● **ACTION ITEM**
Give the stretch of the data from its start through the line containing "stacked-bar: 6 62 11 21 is" as a numbered list, skipping blank lines. Leave the pictures out.

Records taken from a collection

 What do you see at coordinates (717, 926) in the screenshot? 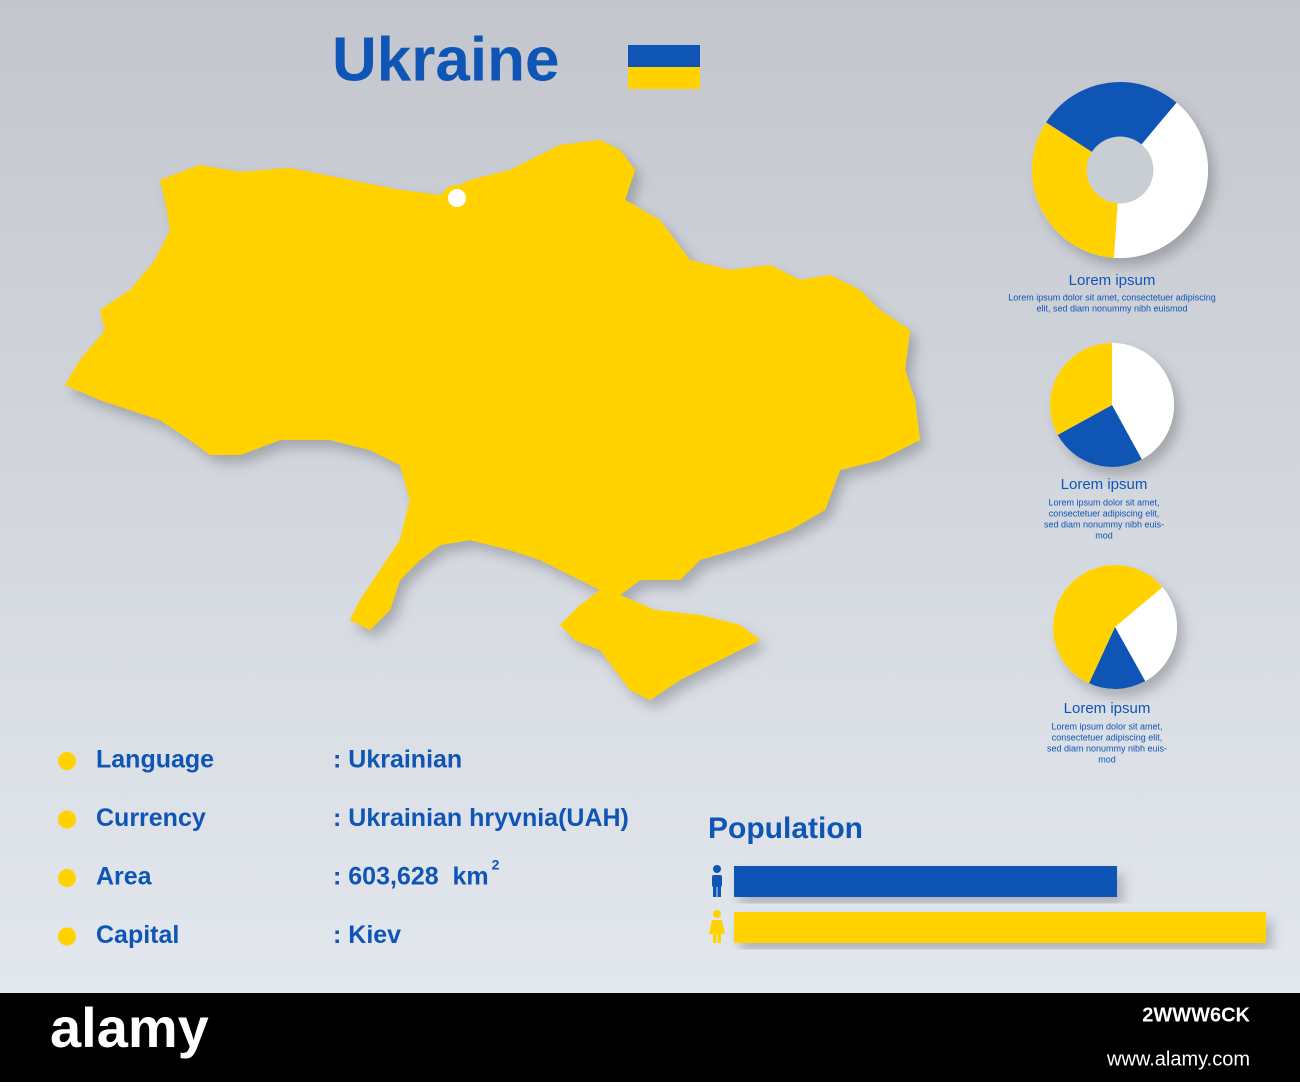
I see `female-icon` at bounding box center [717, 926].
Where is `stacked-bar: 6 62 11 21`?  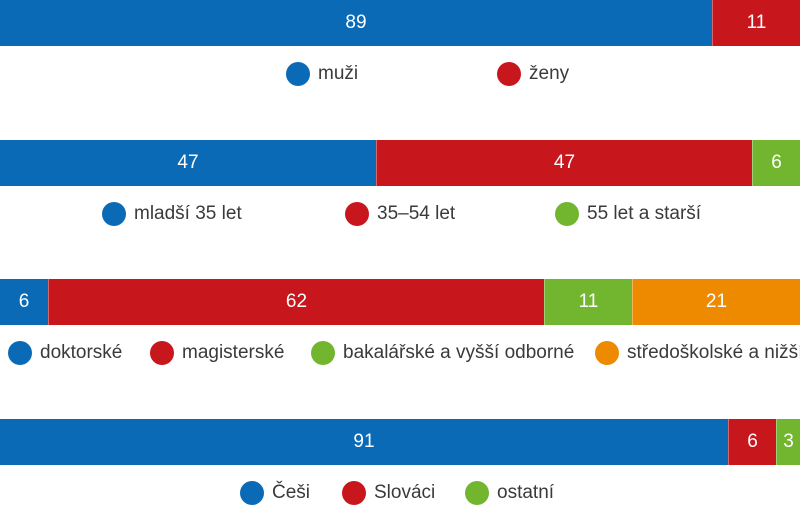
stacked-bar: 6 62 11 21 is located at coordinates (400, 302).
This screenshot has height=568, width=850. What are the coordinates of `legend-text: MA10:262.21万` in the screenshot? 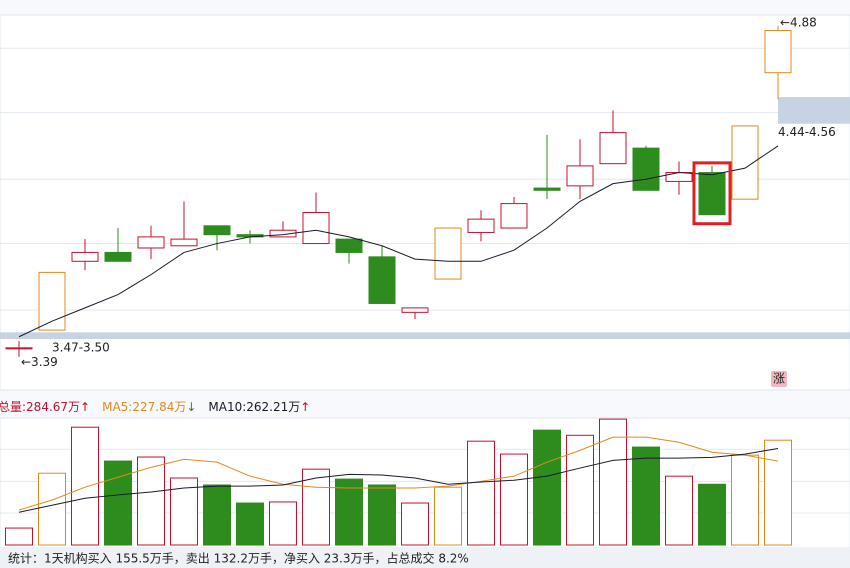 It's located at (254, 407).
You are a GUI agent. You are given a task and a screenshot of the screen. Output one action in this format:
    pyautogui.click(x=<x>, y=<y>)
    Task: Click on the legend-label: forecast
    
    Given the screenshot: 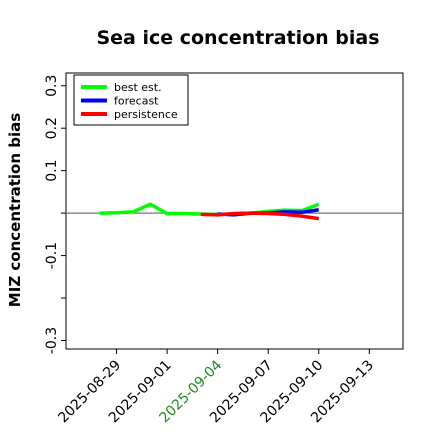 What is the action you would take?
    pyautogui.click(x=136, y=102)
    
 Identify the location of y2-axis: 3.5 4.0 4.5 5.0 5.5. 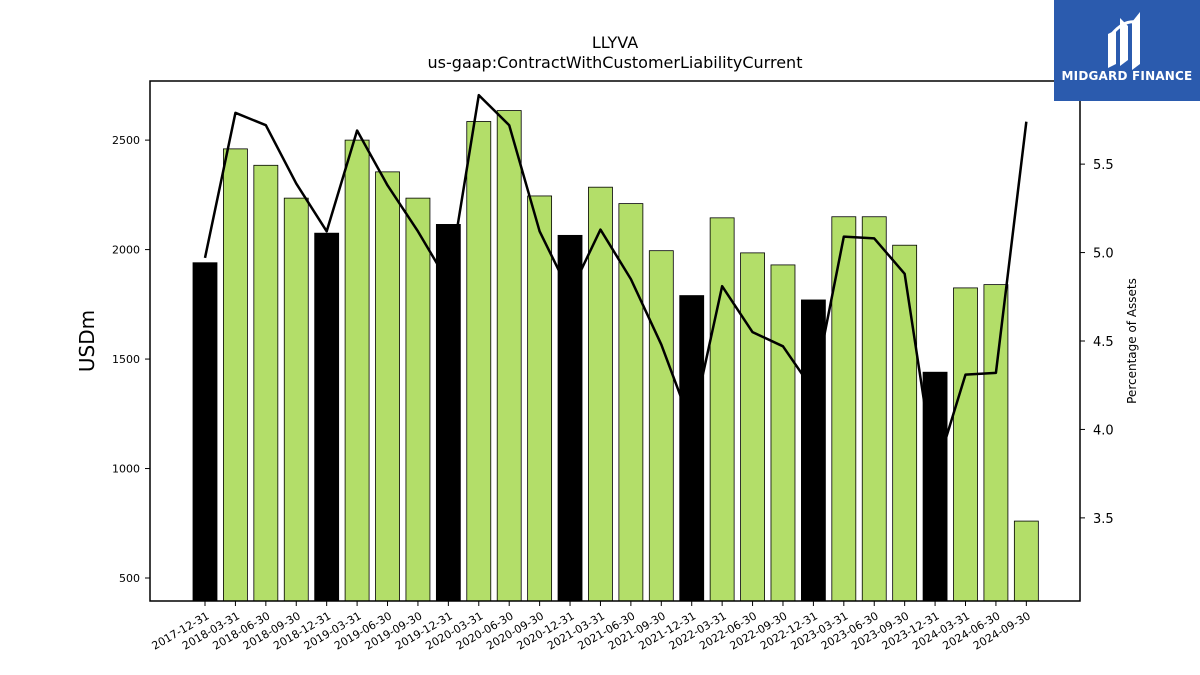
(1097, 342).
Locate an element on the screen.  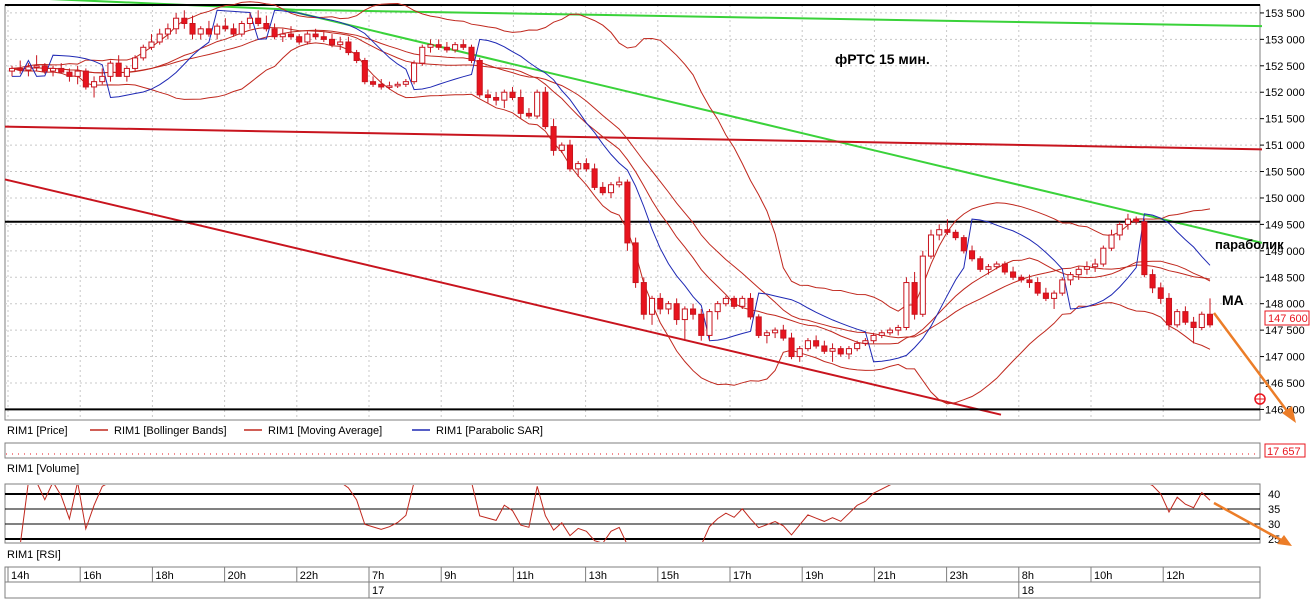
parabolic-annotation: параболик is located at coordinates (1250, 244).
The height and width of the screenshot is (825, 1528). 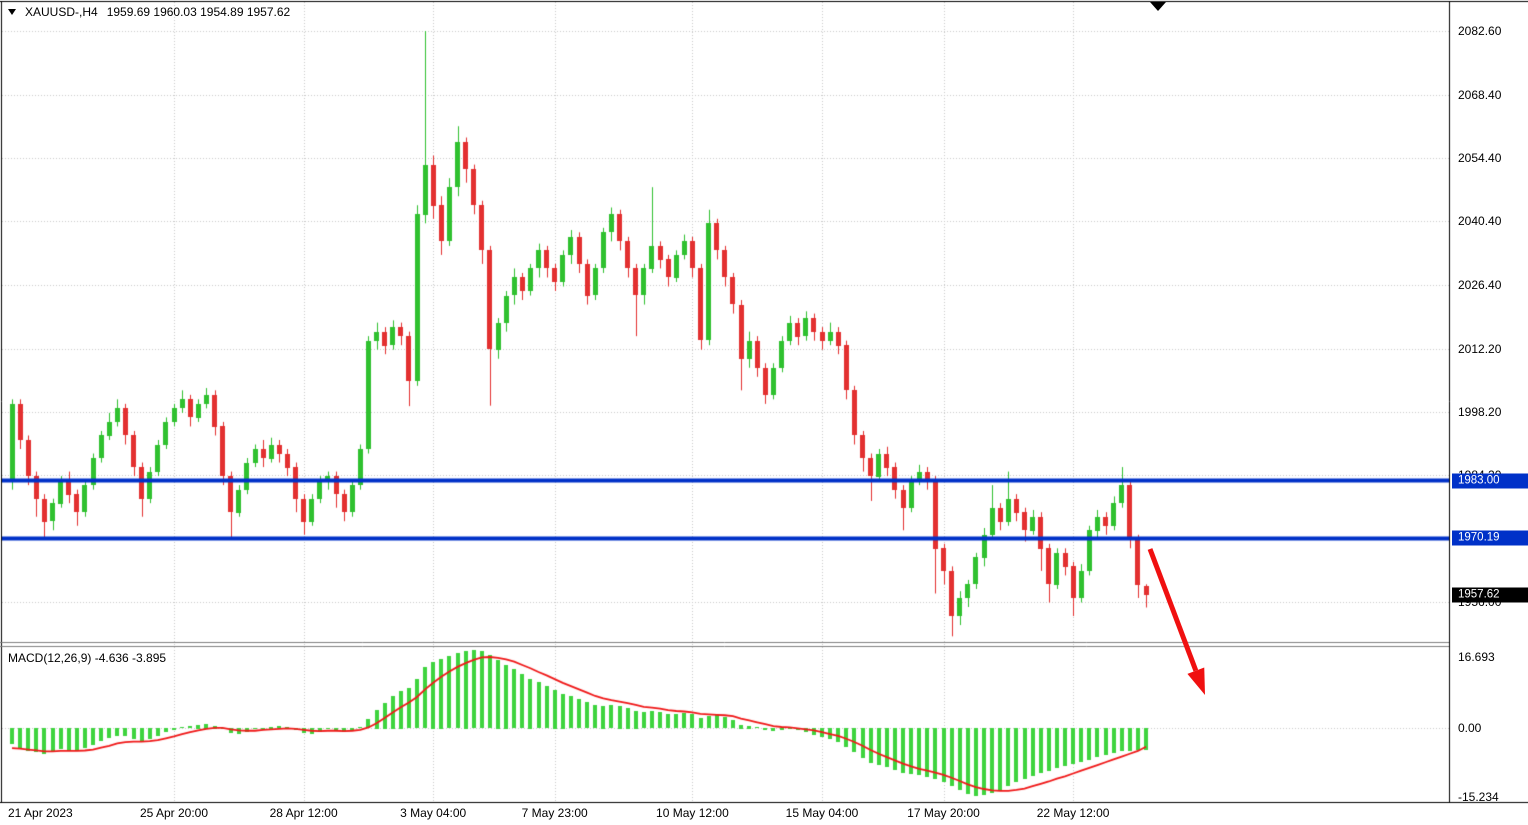 I want to click on symbol-timeframe-label: XAUUSD-,H4, so click(x=62, y=12).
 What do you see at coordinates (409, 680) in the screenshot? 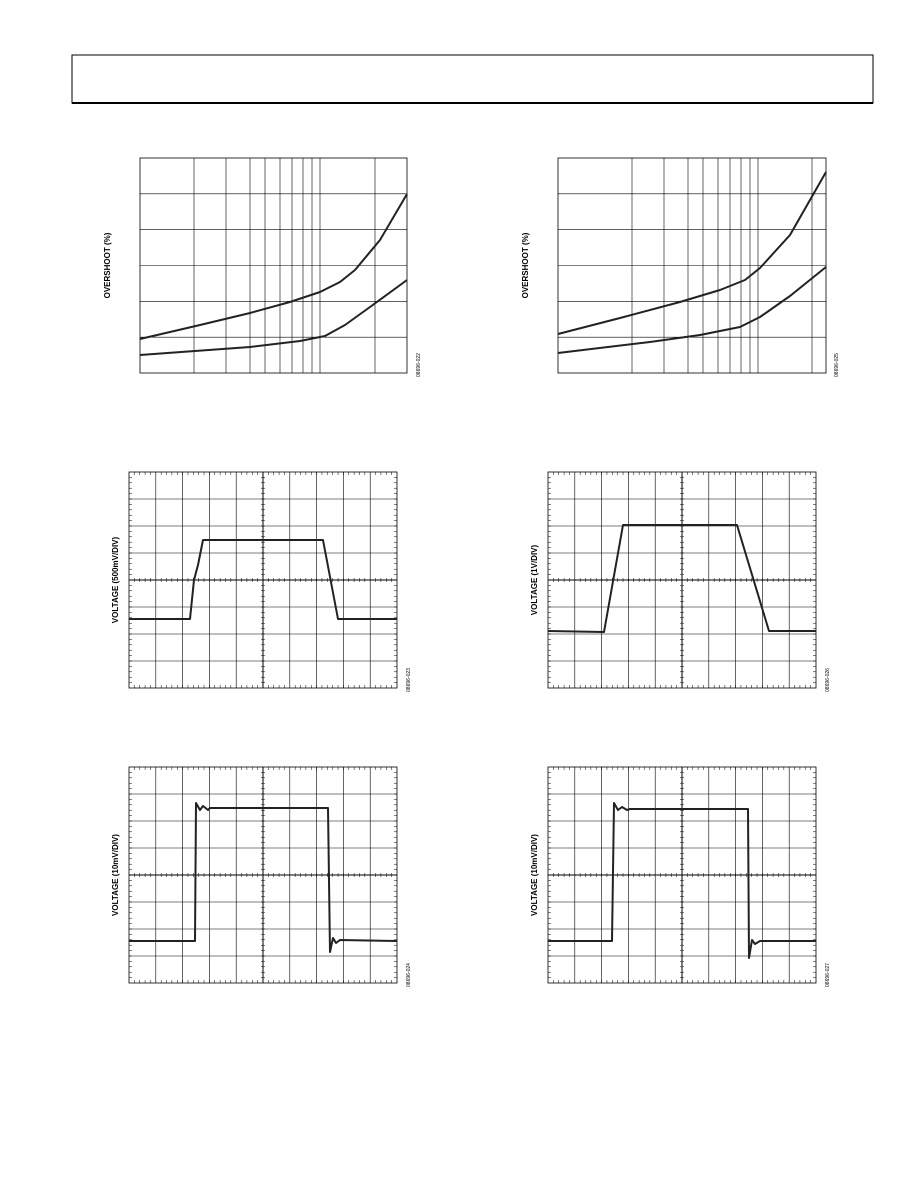
I see `figure-code: 08696-023` at bounding box center [409, 680].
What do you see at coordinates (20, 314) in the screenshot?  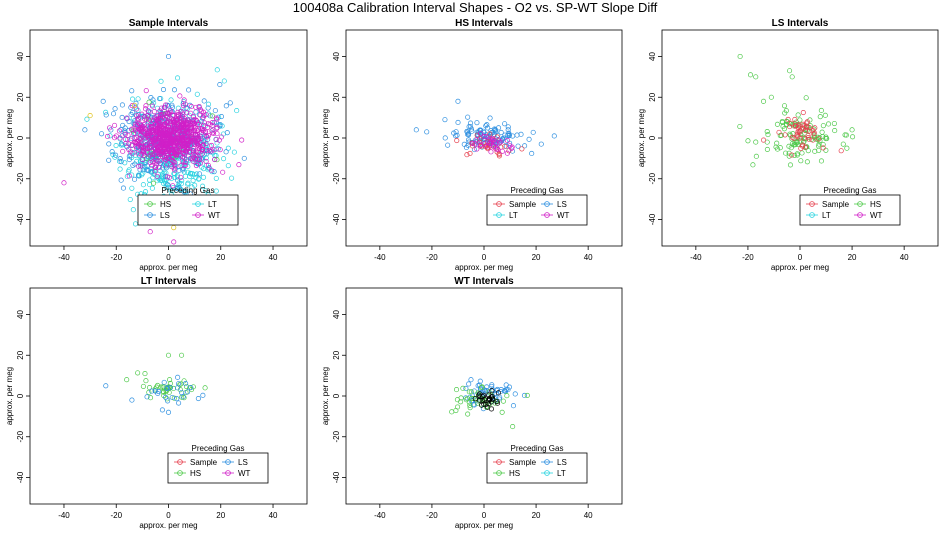 I see `y-tick-label: 40` at bounding box center [20, 314].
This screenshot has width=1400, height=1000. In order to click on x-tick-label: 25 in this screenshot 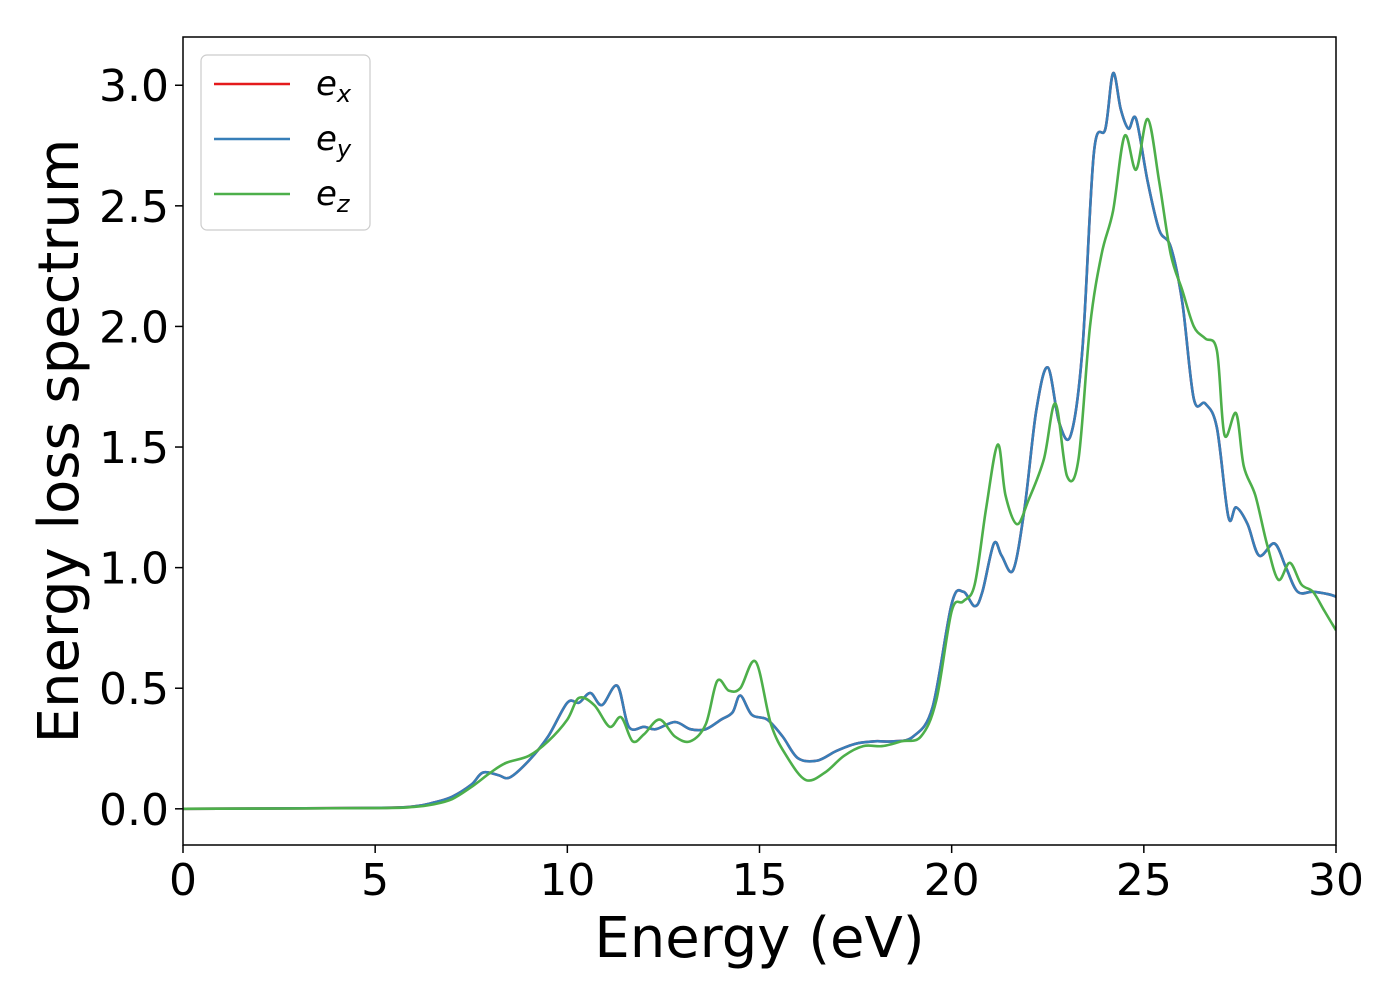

● **COMPLETED TASK**
1.  What do you see at coordinates (717, 926) in the screenshot? 
2. I see `female-icon` at bounding box center [717, 926].
3. Where is `stacked-bar: 6 62 11 21`?  
4. stacked-bar: 6 62 11 21 is located at coordinates (400, 302).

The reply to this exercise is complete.